**Material provided**:
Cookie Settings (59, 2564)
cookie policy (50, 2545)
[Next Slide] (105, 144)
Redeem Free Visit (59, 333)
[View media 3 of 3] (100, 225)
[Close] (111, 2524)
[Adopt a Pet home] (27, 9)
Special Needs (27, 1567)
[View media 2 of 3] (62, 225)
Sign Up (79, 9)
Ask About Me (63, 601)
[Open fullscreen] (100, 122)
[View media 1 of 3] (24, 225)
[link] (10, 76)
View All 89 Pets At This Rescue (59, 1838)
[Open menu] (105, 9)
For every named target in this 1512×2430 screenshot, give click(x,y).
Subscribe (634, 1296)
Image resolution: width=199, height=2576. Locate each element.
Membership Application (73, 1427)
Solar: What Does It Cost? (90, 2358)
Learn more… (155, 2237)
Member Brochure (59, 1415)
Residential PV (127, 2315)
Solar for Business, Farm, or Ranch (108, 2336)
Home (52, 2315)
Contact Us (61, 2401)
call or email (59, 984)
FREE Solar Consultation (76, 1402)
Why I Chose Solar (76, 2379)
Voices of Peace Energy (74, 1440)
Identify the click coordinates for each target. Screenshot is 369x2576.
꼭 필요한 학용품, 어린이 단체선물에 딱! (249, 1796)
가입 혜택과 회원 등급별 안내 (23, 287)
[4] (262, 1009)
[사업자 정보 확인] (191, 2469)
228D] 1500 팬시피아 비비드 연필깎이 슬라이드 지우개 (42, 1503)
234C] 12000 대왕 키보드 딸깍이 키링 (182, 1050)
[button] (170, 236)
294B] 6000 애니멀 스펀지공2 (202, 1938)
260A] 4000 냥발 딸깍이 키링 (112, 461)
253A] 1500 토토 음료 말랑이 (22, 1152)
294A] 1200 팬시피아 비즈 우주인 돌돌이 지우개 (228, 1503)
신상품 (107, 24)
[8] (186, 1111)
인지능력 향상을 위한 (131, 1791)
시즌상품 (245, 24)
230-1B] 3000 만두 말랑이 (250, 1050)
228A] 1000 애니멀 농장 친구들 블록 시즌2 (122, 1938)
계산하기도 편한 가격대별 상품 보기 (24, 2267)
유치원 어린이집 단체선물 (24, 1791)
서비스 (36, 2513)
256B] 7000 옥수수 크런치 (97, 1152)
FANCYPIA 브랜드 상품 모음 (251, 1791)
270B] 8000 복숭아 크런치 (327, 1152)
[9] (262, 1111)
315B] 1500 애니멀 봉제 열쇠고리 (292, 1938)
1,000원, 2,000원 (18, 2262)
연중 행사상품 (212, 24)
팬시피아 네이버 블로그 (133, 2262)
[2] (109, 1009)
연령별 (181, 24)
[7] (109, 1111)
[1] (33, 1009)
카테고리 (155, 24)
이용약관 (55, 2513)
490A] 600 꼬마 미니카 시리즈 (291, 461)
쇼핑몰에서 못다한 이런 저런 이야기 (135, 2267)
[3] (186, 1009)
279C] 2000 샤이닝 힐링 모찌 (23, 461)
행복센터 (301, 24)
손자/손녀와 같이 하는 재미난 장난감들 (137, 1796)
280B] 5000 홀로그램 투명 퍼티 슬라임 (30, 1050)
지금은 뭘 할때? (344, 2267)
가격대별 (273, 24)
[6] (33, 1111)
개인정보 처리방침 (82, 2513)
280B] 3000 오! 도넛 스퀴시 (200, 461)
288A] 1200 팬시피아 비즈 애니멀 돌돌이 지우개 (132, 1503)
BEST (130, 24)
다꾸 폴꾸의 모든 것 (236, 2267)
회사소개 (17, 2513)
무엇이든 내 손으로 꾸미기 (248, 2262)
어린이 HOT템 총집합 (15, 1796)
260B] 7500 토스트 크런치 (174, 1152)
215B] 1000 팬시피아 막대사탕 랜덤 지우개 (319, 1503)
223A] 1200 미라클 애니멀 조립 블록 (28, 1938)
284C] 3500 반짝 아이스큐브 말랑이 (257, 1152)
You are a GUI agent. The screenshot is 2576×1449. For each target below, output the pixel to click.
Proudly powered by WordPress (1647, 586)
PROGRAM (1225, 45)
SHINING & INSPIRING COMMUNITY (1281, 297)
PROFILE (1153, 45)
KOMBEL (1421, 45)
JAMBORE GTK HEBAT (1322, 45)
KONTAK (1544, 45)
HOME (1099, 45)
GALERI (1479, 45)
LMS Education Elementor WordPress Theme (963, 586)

**Exercise brief**: Answer with one number: how many lines in the listing hold "each".

**Exercise output**: 3